▶ Exercise goal
All records that follow are to be restated exactly.
___ Source records ___
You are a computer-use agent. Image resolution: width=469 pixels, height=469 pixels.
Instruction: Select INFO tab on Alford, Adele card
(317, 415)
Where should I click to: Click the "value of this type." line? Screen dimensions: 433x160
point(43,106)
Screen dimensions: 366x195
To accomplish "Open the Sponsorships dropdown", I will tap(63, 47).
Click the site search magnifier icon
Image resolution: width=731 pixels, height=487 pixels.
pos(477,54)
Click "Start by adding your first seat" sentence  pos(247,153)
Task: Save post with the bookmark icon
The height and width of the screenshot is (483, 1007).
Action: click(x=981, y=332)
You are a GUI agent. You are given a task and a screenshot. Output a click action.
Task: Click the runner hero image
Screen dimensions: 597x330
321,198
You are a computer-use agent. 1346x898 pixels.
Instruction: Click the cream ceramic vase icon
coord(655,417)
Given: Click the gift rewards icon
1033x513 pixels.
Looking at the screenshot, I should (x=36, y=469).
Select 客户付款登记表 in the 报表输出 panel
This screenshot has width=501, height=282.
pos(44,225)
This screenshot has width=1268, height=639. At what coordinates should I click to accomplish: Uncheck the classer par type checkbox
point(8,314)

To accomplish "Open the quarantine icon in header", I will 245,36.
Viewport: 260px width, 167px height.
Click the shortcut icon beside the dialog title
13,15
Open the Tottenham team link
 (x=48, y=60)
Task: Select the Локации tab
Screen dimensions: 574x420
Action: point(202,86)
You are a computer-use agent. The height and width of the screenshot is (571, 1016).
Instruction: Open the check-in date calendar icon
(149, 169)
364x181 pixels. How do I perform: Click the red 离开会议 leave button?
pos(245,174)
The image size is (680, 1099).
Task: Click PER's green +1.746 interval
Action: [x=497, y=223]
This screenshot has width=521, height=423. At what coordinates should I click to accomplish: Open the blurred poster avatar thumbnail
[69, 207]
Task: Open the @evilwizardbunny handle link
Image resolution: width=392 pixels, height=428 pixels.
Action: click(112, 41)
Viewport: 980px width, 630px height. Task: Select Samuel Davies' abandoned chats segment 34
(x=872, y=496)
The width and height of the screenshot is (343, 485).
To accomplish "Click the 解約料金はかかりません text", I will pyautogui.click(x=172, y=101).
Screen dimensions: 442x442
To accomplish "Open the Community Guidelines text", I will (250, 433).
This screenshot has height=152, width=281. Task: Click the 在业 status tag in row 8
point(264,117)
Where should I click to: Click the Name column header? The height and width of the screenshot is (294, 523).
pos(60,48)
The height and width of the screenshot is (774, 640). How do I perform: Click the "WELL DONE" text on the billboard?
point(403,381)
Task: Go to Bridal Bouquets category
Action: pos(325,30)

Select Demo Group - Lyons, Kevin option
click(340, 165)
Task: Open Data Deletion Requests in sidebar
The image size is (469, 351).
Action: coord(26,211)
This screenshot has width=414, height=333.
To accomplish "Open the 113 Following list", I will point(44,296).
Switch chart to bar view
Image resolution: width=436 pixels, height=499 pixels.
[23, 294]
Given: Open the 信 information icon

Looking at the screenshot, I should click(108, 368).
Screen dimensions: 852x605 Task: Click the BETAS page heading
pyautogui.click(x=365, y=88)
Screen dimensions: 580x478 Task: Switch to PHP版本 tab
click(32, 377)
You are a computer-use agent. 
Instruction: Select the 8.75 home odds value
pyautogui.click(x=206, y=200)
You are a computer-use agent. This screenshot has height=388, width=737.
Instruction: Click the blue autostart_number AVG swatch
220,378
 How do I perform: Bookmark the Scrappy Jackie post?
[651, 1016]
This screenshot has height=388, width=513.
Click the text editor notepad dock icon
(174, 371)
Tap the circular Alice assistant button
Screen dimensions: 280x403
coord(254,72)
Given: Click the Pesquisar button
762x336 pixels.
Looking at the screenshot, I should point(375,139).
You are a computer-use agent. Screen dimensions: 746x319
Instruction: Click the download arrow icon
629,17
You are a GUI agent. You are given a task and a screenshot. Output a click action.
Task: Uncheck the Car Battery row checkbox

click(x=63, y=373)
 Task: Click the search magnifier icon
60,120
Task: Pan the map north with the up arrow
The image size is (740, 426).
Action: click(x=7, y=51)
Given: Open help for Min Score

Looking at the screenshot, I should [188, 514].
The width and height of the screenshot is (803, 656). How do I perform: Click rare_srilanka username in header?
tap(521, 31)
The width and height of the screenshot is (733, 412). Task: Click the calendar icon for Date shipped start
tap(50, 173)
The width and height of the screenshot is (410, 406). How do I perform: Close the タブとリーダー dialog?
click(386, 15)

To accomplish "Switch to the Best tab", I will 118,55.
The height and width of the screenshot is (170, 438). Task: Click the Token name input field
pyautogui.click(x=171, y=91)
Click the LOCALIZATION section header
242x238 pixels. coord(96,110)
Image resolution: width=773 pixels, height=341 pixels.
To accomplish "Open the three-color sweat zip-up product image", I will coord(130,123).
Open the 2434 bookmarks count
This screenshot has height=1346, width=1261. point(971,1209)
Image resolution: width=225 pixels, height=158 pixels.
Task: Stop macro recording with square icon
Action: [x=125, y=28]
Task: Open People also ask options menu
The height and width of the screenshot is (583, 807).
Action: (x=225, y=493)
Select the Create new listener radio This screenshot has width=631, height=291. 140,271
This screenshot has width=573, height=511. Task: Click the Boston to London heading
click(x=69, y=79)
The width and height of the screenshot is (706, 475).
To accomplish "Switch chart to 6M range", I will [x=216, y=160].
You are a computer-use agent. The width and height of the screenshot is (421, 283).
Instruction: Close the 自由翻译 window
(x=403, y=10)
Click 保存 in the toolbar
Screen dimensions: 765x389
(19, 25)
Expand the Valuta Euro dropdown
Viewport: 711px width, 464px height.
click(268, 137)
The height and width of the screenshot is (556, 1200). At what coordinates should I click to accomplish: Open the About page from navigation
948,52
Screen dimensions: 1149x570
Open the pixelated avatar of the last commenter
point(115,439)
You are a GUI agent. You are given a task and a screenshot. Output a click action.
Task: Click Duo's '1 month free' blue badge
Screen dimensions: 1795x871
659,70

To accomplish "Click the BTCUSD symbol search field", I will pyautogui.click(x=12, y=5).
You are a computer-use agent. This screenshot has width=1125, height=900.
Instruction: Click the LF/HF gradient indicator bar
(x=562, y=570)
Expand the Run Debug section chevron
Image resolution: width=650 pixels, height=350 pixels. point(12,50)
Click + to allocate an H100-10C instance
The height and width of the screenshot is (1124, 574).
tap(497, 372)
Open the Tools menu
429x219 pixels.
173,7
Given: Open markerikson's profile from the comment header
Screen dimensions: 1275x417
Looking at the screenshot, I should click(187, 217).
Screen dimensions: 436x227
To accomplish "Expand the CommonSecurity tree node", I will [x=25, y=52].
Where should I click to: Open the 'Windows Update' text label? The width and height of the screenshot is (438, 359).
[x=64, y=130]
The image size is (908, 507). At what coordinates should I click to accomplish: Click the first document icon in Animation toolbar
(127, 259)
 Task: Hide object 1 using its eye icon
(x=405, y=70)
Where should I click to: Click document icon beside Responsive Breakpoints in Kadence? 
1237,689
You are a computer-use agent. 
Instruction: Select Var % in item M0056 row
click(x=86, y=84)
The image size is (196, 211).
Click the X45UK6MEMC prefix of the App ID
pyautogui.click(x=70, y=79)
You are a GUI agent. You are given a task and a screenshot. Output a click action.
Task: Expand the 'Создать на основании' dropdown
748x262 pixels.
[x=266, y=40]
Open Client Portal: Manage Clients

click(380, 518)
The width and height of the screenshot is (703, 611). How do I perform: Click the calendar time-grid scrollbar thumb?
___
▶ Task response
You are a computer-use agent. Image resolution: width=469 pixels, height=469 pixels.
Instruction: Select INFO tab on Alford, Adele card
(317, 415)
Where should I click to: Click the "value of this type." line? Screen dimensions: 433x160
point(43,106)
Screen dimensions: 366x195
To accomplish "Open the Sponsorships dropdown", I will tap(63, 47).
Click the site search magnifier icon
Image resolution: width=731 pixels, height=487 pixels.
pos(477,54)
Click "Start by adding your first seat" sentence  pos(247,153)
Task: Save post with the bookmark icon
The height and width of the screenshot is (483, 1007).
Action: click(x=981, y=332)
You are a GUI agent. You are given a task and a screenshot. Output a click action.
Task: Click the runner hero image
Screen dimensions: 597x330
321,198
You are a computer-use agent. 1346x898 pixels.
Instruction: Click the cream ceramic vase icon
coord(655,417)
Given: Click the gift rewards icon
1033x513 pixels.
Looking at the screenshot, I should (x=36, y=469).
Select 客户付款登记表 in the 报表输出 panel
This screenshot has width=501, height=282.
pos(44,225)
This screenshot has width=1268, height=639. At what coordinates should I click to accomplish: Uncheck the classer par type checkbox
point(8,314)

To accomplish "Open the quarantine icon in header", I will 245,36.
Viewport: 260px width, 167px height.
Click the shortcut icon beside the dialog title
13,15
Open the Tottenham team link
 (x=48, y=60)
Task: Select the Локации tab
Screen dimensions: 574x420
Action: point(202,86)
You are a computer-use agent. The height and width of the screenshot is (571, 1016).
Instruction: Open the check-in date calendar icon
(149, 169)
364x181 pixels. How do I perform: Click the red 离开会议 leave button?
pos(245,174)
The image size is (680, 1099).
Task: Click PER's green +1.746 interval
Action: [x=497, y=223]
This screenshot has width=521, height=423. At what coordinates should I click to accomplish: Open the blurred poster avatar thumbnail
[69, 207]
Task: Open the @evilwizardbunny handle link
Image resolution: width=392 pixels, height=428 pixels.
Action: click(112, 41)
Viewport: 980px width, 630px height. Task: Select Samuel Davies' abandoned chats segment 34
(x=872, y=496)
The width and height of the screenshot is (343, 485).
To accomplish "Click the 解約料金はかかりません text", I will pyautogui.click(x=172, y=101).
Screen dimensions: 442x442
To accomplish "Open the Community Guidelines text", I will (250, 433).
This screenshot has height=152, width=281. Task: Click the 在业 status tag in row 8
point(264,117)
Where should I click to: Click the Name column header? The height and width of the screenshot is (294, 523).
pos(60,48)
The height and width of the screenshot is (774, 640). How do I perform: Click the "WELL DONE" text on the billboard?
point(403,381)
Task: Go to Bridal Bouquets category
Action: pos(325,30)

Select Demo Group - Lyons, Kevin option
click(340, 165)
Task: Open Data Deletion Requests in sidebar
The image size is (469, 351).
Action: coord(26,211)
This screenshot has width=414, height=333.
To accomplish "Open the 113 Following list", I will point(44,296).
Switch chart to bar view
Image resolution: width=436 pixels, height=499 pixels.
[23, 294]
Given: Open the 信 information icon

Looking at the screenshot, I should click(108, 368).
Screen dimensions: 852x605 Task: Click the BETAS page heading
pyautogui.click(x=365, y=88)
Screen dimensions: 580x478 Task: Switch to PHP版本 tab
click(32, 377)
You are a computer-use agent. 
Instruction: Select the 8.75 home odds value
pyautogui.click(x=206, y=200)
You are a computer-use agent. This screenshot has height=388, width=737.
Instruction: Click the blue autostart_number AVG swatch
220,378
 How do I perform: Bookmark the Scrappy Jackie post?
[651, 1016]
This screenshot has height=388, width=513.
Click the text editor notepad dock icon
(174, 371)
Tap the circular Alice assistant button
Screen dimensions: 280x403
coord(254,72)
Given: Click the Pesquisar button
762x336 pixels.
Looking at the screenshot, I should point(375,139).
You are a computer-use agent. Screen dimensions: 746x319
Instruction: Click the download arrow icon
629,17
You are a GUI agent. You are given a task and a screenshot. Output a click action.
Task: Uncheck the Car Battery row checkbox

click(x=63, y=373)
 Task: Click the search magnifier icon
60,120
Task: Pan the map north with the up arrow
The image size is (740, 426).
Action: click(x=7, y=51)
Given: Open help for Min Score

Looking at the screenshot, I should [188, 514].
The width and height of the screenshot is (803, 656). How do I perform: Click rare_srilanka username in header?
tap(521, 31)
The width and height of the screenshot is (733, 412). Task: Click the calendar icon for Date shipped start
tap(50, 173)
The width and height of the screenshot is (410, 406). How do I perform: Close the タブとリーダー dialog?
click(386, 15)

To accomplish "Switch to the Best tab", I will 118,55.
The height and width of the screenshot is (170, 438). Task: Click the Token name input field
pyautogui.click(x=171, y=91)
Click the LOCALIZATION section header
242x238 pixels. coord(96,110)
Image resolution: width=773 pixels, height=341 pixels.
To accomplish "Open the three-color sweat zip-up product image", I will coord(130,123).
Open the 2434 bookmarks count
This screenshot has height=1346, width=1261. point(971,1209)
Image resolution: width=225 pixels, height=158 pixels.
Task: Stop macro recording with square icon
Action: [x=125, y=28]
Task: Open People also ask options menu
The height and width of the screenshot is (583, 807).
Action: (x=225, y=493)
Select the Create new listener radio This screenshot has width=631, height=291. 140,271
This screenshot has width=573, height=511. Task: Click the Boston to London heading
click(x=69, y=79)
The width and height of the screenshot is (706, 475).
To accomplish "Switch chart to 6M range", I will [x=216, y=160].
You are a computer-use agent. The width and height of the screenshot is (421, 283).
Instruction: Close the 自由翻译 window
(x=403, y=10)
Click 保存 in the toolbar
Screen dimensions: 765x389
(19, 25)
Expand the Valuta Euro dropdown
Viewport: 711px width, 464px height.
click(268, 137)
The height and width of the screenshot is (556, 1200). At what coordinates should I click to accomplish: Open the About page from navigation
948,52
Screen dimensions: 1149x570
Open the pixelated avatar of the last commenter
point(115,439)
You are a GUI agent. You are given a task and a screenshot. Output a click action.
Task: Click Duo's '1 month free' blue badge
Screen dimensions: 1795x871
659,70

To accomplish "Click the BTCUSD symbol search field", I will pyautogui.click(x=12, y=5).
You are a computer-use agent. This screenshot has width=1125, height=900.
Instruction: Click the LF/HF gradient indicator bar
(x=562, y=570)
Expand the Run Debug section chevron
Image resolution: width=650 pixels, height=350 pixels. point(12,50)
Click + to allocate an H100-10C instance
The height and width of the screenshot is (1124, 574).
tap(497, 372)
Open the Tools menu
429x219 pixels.
173,7
Given: Open markerikson's profile from the comment header
Screen dimensions: 1275x417
Looking at the screenshot, I should click(187, 217).
Screen dimensions: 436x227
To accomplish "Expand the CommonSecurity tree node", I will [x=25, y=52].
Where should I click to: Open the 'Windows Update' text label? The width and height of the screenshot is (438, 359).
[x=64, y=130]
The image size is (908, 507). At what coordinates should I click to accomplish: Click the first document icon in Animation toolbar
(127, 259)
 Task: Hide object 1 using its eye icon
(x=405, y=70)
Where should I click to: Click document icon beside Responsive Breakpoints in Kadence? 
1237,689
You are a computer-use agent. 
Instruction: Select Var % in item M0056 row
click(x=86, y=84)
The image size is (196, 211).
Click the X45UK6MEMC prefix of the App ID
pyautogui.click(x=70, y=79)
You are a GUI agent. You are given a task and a screenshot. Output a click action.
Task: Expand the 'Создать на основании' dropdown
748x262 pixels.
[x=266, y=40]
Open Client Portal: Manage Clients

click(380, 518)
The width and height of the screenshot is (703, 611). How do I perform: Click the calendar time-grid scrollbar thumb?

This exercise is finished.